ISMIS 2024 is intended to attract academics, researchers and practitioners who are actively engaged both in theoretical and practical aspects of intelligent systems. The goal is to provide a platform for a useful exchange between theoreticians and practitioners, and to foster the cross-fertilization of ideas. Relevant conference topics include but are not limited to:
- Explainable AI (XAI)
- Responsible AI
- Security, Privacy and Ethics in AI
- Machine Learning (Robustness, Trustworthiness, Biases, Uncertainty, etc.)
- Multi-Instance, Multi-Label and Multi-Task Learning
- Deep Learning, Neural Networks
- Causality and Machine Learning
- Anomaly Detection
- Data Mining
- Recommender Systems
- Constraint-based Systems
- Autonomous Systems (UAVs, Robots, Agents, etc.)
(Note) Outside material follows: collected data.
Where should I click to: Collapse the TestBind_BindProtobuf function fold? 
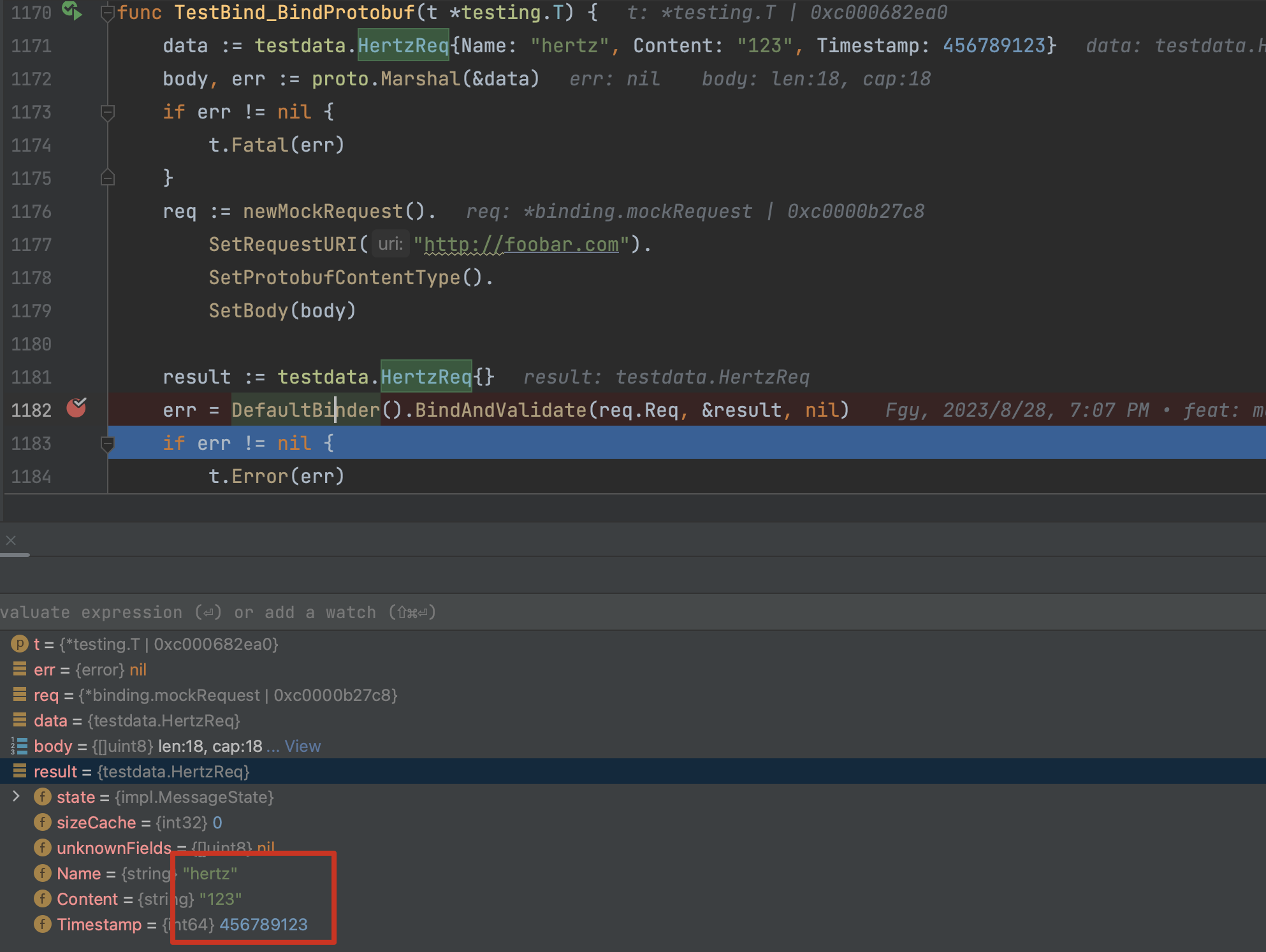[x=107, y=11]
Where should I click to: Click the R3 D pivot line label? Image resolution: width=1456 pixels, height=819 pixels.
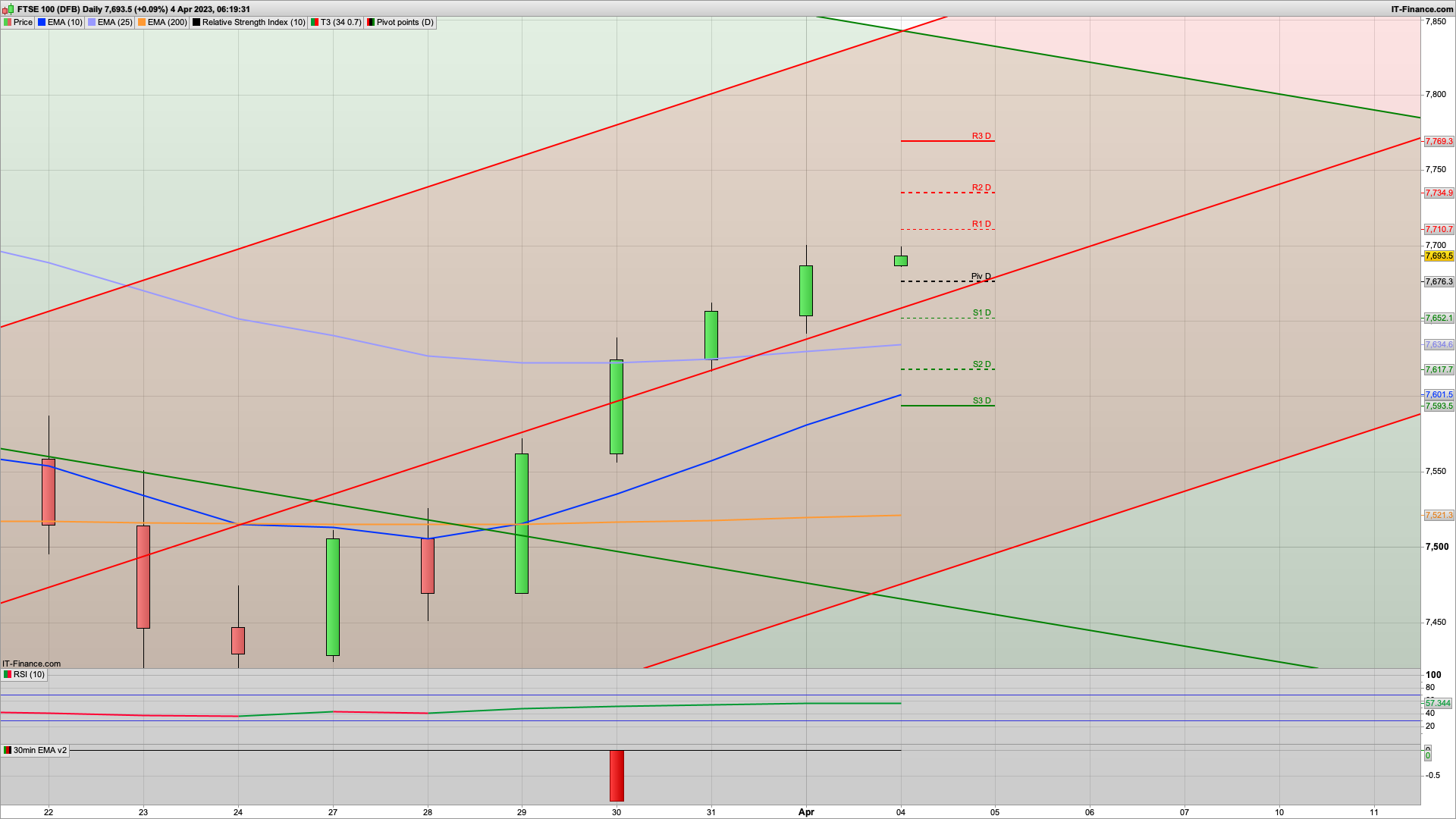tap(981, 136)
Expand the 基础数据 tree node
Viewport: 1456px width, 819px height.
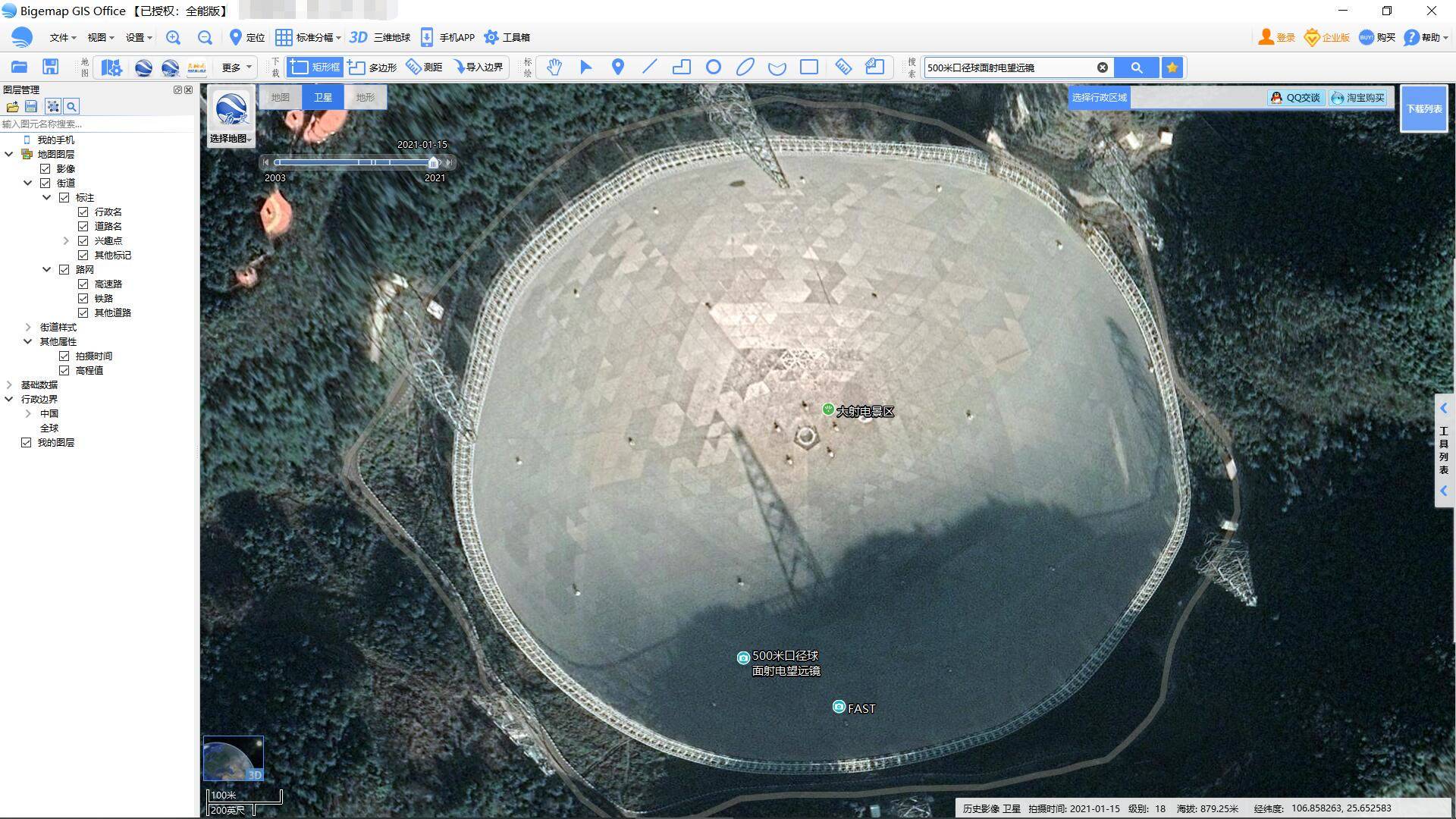(9, 384)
- Applications (Configuration, Internet of Things, Smart Cities, Healthcare, Music Information Retrieval, Games, Archeology, Earth Observing Systems, Business Process Management, etc.)
- Intelligent User Interfaces
- User Modeling
- Human Computation
- Socially-aware Systems
- Intelligent Agent Technology
- Intelligent Data Processing and Analytics
- Intelligent Information Retrieval
- Natural Language Processing
- Knowledge Integration and Aggregation
- Knowledge Visualization
- Knowledge Representation
- Soft Computing
- Web & Text Mining
- Digital Libraries
- Urban Traffic Control and Mobility
Ethics is one of the most important topics to emerge in machine learning and data mining. We ask you to think about the ethical implications of your submission such as, e.g., related to the collection and processing of personal data, the inference of personal information, or the potential sensitive use of your work. which will be taken into consideration by the reviewers. As part of your submission, you are invited to include, if applicable, an ethical statement that discusses any ethical implications of your work.
Dual Submission Policy
Papers submitted should report original work. Papers that are identical or substantially similar to papers that have been published or submitted elsewhere may not be submitted to ISMIS, and the organizers will reject such papers without review. Authors are also not allowed to submit their papers elsewhere during the review period. Submitting unpublished technical reports available online (such as on arXiv), or papers presented in workshops without formal proceedings, is allowed.
The author list as submitted with the paper is considered final. No changes to this list may be made after paper submission, either during the reviewing period or, in case of acceptance, at the final camera-ready stage.